You bring your furniture to remind you of home, a chair, a lamp, a mirror, but most things don't fit, and you have to get all new.  You start a new hobby, puzzles, and hope that this will help to fill some of the emptiness that you feel.  But, already, the shutting down has begun, as you drive less and less, and you feel more and more separate from your little family, your church, and your friends.

Then, as if you have not lost enough, you lose your son.  He is your oldest, your firstborn, the one who has lived the closest.  He has come to visit often, daily even, and helped to care for animals, your home, for you.  It is unexpected, and it is a blow from which you will never really recover.  The shutting down is accelerated a little, as another piece of you is buried beneath the ground.

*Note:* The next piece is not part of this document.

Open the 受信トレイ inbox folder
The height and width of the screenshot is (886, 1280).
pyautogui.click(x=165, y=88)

After this, you slowly withdraw.  Your remaining son, your daughter-in-law, your grandchildren, they all try to keep you going in this world, but it is the next world that has a stronger call.  Your family tells you stories of the here and now, but these are not your children anymore, or even your grandchildren.  They are your great-grandchildren, and the distance in generations makes them almost strangers, characters in a book you once read, a special fondness for them is all that you can muster anymore.  You lose friends, lifelong friends, and reminisce in your own head about when you were the young ones, caring for the old.

You move to assisted living, where your family knows you'll be well cared for, but where you feel you're being put "out to pasture."  After a while, you no longer attend meals, or take walks down the hall, but prefer sitting in your room playing solitaire on your Kindle to pretending to listen to other ladies repeat the same stories of their former lives.

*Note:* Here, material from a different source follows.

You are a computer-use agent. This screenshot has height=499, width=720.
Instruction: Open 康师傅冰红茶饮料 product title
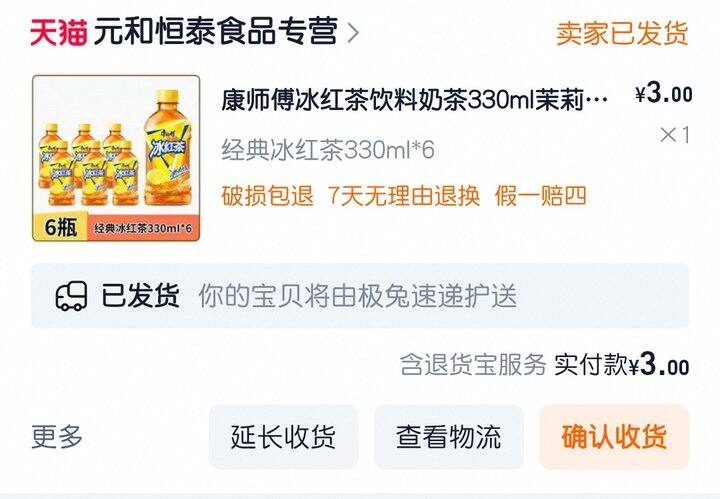[414, 99]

You're not ill, you're not depressed, you're ready.  Ready to hang up the hat you've worn on this earth in exchange for your halo.

My grandmother is shutting down.  She has been for years.  Slowly, at first, but now at a speed that my father just can't take.  Selfishly, I want to medicate her.  I want her pulled out of this funk and put back into the goofy lady who'd exclaim, "My land!" when I'd trump her ace.  I want her to be the grandma who always played dominoes with me, who called me "Lollie," who gave me a red hot at night when she took her pills (so I wouldn't feel left out), who joked with me about everything, who told me point blank "I was pregnant when I got married, you know," even though she'd never spoken about it with another soul.

Grams, remember when you used to slide your seat back and play "low rider" in the yellow car, curlers in your hair, on the way home from Aunt Sylvie's?  Remember when we used to mow the lawn at the first farm?  Remember when you were so mad at me because I wouldn't take the dead mouse in the bucket out to the barn, and Aunt Sylvie carried the bucket out for me?  Remember all the times I came downstairs in my pajamas and socks, and you made me crisp white toast with little slices of real butter?  Remember when you taught me to make butterscotch pie, and I just plain couldn't beat the egg whites hard enough into meringue?  Remember when you'd tell me stories about when you and Pa first got married, and you kept threatening to go live with your mother?  Remember watching "Days of Our Lives" and "Family Feud" (we always wanted to go on as "The Good Family")?  Remember tiny milky ways in the freezer, Pa's kettle popcorn, chicken and homemade noodles, cake with caramel frosting?  Remember saying "Laurie, your own grandmother?!" when I'd take the deuce of diamonds in Kerseiney (I think it's actually called "Casino," Grams, but I'd never call it anything else)?  Remember when we'd go in the camper to the auction and get chicken barbecue and I'd be terrified to go in the barn, but you'd hold my hand, even when I was way too old?  Remember, Grams, remember? I do.  I always will.

Selfishly, I want you, that Grandma, to stay forever.  But, I know.  When I go to sleep each night next to my best friend, the love of my life, I know that, if he goes before me, I will begin to shut down, too.  I know Pa's got a seat saved for you at the card table, with Ike and Peg, and maybe Aunt Sylvie's learned to play, who knows.  Shoot the moon, Grams.  Shoot the moon.